» Excerpted text
= = = =

What They Say:
Episode 5: “We Spent a Night Together”
While Tamako and her friends prepare for the big swimming field trip at school, Mochizo decides to tell Tamako how he feels about her. Dera, ever the gentleman, decides to lend a helping hand, only to encounter a protective Midori intent on keeping Tamako safe.
The Review:
Content: (please note that content portions of a review may contain spoilers)
It’s summer, so it must be time for the girls to go to the pool. Tamako, Midori and Kanna prepare to head off. As Tamako spots Mochizo across the street, she invites him along, though Midori reminds her that they’ll be in their swim suits (well … duh), so the invitation is swiftly revoked. They meet up with Shiori and head off to the pool to practice, since both Tamako and Kanna apparently cannot swim. They are practicing since there will soon be a school trip to the beach which will involve a swimming test. Hilarious antics ensue, I guess.
We then have a dull interlude focusing on Mochizo and his hopeless one-sided crush on Tamako. He speaks aloud his daydreams, only to have Dera show up (and re-enact them). Oddly, his intervention is slightly welcome here, as otherwise this was getting boring. I’d rather be slightly annoyed than completely bored. Dera offers his help to Mochizo, for whatever that’s worth. We next see the young ladies in their summer uniforms, I guess, which look vaguely like pink nurses’ uniforms. So, it’s off to the beach trip for school.

= = = =

» Data extract
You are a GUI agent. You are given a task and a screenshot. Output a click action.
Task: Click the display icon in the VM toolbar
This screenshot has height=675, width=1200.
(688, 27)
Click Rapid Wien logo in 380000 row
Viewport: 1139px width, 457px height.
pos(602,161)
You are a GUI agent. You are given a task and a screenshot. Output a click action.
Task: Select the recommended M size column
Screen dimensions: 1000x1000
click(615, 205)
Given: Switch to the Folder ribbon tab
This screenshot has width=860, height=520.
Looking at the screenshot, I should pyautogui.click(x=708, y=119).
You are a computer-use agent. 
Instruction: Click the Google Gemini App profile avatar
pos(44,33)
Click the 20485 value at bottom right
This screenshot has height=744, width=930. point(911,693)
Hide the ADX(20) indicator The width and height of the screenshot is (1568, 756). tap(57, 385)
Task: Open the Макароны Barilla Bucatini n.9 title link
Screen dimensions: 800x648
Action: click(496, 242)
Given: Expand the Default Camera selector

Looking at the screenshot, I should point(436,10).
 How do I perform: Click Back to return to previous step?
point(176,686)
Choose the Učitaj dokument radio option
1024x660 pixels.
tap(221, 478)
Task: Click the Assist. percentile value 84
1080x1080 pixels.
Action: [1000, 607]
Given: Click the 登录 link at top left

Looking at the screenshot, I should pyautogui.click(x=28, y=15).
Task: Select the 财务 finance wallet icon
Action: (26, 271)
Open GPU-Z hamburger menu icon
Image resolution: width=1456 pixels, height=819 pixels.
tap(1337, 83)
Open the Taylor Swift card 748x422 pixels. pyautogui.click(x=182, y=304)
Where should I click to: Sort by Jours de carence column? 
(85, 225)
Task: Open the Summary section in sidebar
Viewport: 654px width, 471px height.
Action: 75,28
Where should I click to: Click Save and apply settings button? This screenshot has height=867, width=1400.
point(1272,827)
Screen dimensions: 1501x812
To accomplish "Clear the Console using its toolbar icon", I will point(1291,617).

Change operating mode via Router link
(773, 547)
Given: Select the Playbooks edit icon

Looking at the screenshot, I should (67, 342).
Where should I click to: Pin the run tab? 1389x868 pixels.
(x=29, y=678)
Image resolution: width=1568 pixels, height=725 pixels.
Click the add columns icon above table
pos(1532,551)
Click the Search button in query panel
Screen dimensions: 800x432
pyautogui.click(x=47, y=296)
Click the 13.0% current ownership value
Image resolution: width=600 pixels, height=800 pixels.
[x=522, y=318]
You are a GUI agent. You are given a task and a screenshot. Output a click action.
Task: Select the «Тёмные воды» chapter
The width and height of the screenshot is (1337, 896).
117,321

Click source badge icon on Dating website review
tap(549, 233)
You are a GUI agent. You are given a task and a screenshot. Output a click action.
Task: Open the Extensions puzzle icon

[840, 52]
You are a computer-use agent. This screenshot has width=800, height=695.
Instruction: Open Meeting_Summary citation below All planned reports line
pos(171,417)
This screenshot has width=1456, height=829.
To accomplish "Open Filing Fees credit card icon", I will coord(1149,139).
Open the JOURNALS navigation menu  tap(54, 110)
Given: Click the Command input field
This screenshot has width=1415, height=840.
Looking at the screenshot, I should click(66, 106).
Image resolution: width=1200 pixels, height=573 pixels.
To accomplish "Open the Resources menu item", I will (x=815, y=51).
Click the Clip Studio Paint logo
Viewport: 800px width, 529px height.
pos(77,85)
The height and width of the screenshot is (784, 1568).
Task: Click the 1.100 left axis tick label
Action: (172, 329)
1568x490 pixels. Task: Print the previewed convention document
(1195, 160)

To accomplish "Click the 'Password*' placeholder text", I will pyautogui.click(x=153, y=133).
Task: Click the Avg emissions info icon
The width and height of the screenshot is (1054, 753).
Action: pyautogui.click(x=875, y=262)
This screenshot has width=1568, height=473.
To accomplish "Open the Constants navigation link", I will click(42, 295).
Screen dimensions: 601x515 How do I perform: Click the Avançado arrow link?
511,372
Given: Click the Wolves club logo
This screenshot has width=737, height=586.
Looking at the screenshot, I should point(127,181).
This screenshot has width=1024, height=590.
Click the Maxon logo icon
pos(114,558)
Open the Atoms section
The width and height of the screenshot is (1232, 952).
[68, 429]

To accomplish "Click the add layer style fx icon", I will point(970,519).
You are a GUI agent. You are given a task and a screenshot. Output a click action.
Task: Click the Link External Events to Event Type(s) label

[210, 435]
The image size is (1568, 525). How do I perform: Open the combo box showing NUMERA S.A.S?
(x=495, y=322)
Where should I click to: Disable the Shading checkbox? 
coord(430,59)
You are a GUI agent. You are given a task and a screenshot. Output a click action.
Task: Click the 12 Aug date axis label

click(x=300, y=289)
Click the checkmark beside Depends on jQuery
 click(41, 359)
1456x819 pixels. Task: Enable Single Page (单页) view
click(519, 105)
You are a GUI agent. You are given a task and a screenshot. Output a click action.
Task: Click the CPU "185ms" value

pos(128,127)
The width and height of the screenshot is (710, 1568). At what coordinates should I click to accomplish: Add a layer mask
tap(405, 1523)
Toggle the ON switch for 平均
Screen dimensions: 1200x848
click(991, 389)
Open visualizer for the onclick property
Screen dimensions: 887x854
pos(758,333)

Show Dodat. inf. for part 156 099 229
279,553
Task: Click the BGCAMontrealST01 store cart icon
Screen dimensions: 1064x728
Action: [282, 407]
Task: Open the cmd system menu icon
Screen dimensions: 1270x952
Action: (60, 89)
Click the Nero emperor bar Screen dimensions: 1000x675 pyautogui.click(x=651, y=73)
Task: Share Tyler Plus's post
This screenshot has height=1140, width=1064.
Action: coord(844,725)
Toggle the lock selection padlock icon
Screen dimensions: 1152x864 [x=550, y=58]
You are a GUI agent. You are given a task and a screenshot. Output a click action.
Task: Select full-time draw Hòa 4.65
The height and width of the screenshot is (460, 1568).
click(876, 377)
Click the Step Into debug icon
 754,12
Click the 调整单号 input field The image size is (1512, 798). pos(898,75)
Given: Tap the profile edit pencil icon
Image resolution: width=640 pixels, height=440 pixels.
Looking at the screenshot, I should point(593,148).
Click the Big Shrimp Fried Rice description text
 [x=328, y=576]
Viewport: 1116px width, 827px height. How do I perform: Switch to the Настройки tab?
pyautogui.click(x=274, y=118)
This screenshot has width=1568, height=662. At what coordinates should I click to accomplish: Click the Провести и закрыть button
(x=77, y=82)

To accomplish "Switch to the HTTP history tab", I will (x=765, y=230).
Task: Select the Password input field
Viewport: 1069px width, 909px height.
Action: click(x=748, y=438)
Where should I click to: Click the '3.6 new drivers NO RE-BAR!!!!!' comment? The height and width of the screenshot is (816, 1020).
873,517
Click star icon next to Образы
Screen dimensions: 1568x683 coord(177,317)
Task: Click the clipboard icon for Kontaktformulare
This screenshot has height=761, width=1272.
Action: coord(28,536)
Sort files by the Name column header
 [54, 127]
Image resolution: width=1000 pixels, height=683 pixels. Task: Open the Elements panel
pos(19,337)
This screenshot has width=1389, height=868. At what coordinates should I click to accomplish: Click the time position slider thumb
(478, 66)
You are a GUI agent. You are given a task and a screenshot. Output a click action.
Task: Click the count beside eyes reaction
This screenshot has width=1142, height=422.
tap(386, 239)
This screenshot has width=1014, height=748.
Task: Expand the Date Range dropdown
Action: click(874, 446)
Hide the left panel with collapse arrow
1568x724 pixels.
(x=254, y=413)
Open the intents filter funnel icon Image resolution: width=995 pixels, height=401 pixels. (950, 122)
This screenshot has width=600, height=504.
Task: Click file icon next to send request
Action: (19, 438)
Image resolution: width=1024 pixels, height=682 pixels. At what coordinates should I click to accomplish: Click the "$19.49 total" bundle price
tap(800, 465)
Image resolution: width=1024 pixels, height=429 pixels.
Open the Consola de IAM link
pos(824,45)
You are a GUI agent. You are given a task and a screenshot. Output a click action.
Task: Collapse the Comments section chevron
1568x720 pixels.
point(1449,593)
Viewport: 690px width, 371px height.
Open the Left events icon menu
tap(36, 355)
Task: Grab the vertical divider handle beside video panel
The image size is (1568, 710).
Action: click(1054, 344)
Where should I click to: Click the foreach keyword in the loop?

= = = =

» Problem set
1. Rewrite the stretch of the records from the line containing "Open the JOURNALS" through the line containing "will pyautogui.click(x=153, y=133)." as a Markdown table with a Row column numbering each line and a Line column holding it, leaving out blank lines.
2. Extend the episode review from where it stops.
The review and the records have no connection to each other.

» Answers for this exercise
1.
| Row | Line |
|---|---|
| 1 | Open the JOURNALS navigation menu  tap(54, 110) |
| 2 | Given: Click the Command input field |
| 3 | This screenshot has width=1415, height=840. |
| 4 | Looking at the screenshot, I should click(66, 106). |
| 5 | Image resolution: width=1200 pixels, height=573 pixels. |
| 6 | To accomplish "Open the Resources menu item", I will (x=815, y=51). |
| 7 | Click the Clip Studio Paint logo |
| 8 | Viewport: 800px width, 529px height. |
| 9 | pos(77,85) |
| 10 | The height and width of the screenshot is (784, 1568). |
| 11 | Task: Click the 1.100 left axis tick label |
| 12 | Action: (172, 329) |
| 13 | 1568x490 pixels. Task: Print the previewed convention document |
| 14 | (1195, 160) |
| 15 | To accomplish "Click the 'Password*' placeholder text", I will pyautogui.click(x=153, y=133). |

2.
Once at the beach, Mochizo vainly tries to express his feelings for Tamako, but a new wrinkle enters with Midori intervening to prevent Tamako from receiving any word from Mochizo. We get an odd situation where a boring “boy wants to confess crush to girl” episode becomes an even more boring “boy tries to confess to oblivious girl but is blocked by other girl who might have a crush on same girl” episode. I know situations like this have their appeal to their fans, but frankly, I wonder why two fairly shallow and under-developed characters (Mochizo and Midori) would expend so much time and effort on a one-dimensional approximation of a character (Tamako). If these were interesting characters involved, this rather tired situation would at least be interesting because of the persons involved. Since all of these characters lack any serious depth or complexity, it’s not really that fascinating.
The biggest problem for me with this show is that it has failed to make the title character at all interesting. It is the side characters, Anko and Shiori, for example, who are much more intriguing to watch, since we have seen parts of their past and actions that provide a certain sense of who and what they are. Tamako, the title character, in contrast is about as generically cute and genki (I would like to use an English term, but words fail here to a certain extent unless I want to be mean and say “happy, energetic, and vapid”) as possible, but lacking any and all other substance. Her friend Midori is similarly a cipher to a great extent (Kanna is better defined, but only in a two-dimensional way as the quirky and weird off-kilter friend). Mochizo is just a mopey childhood friend who lacks the guts to confess to his shallow and ditzy object of love.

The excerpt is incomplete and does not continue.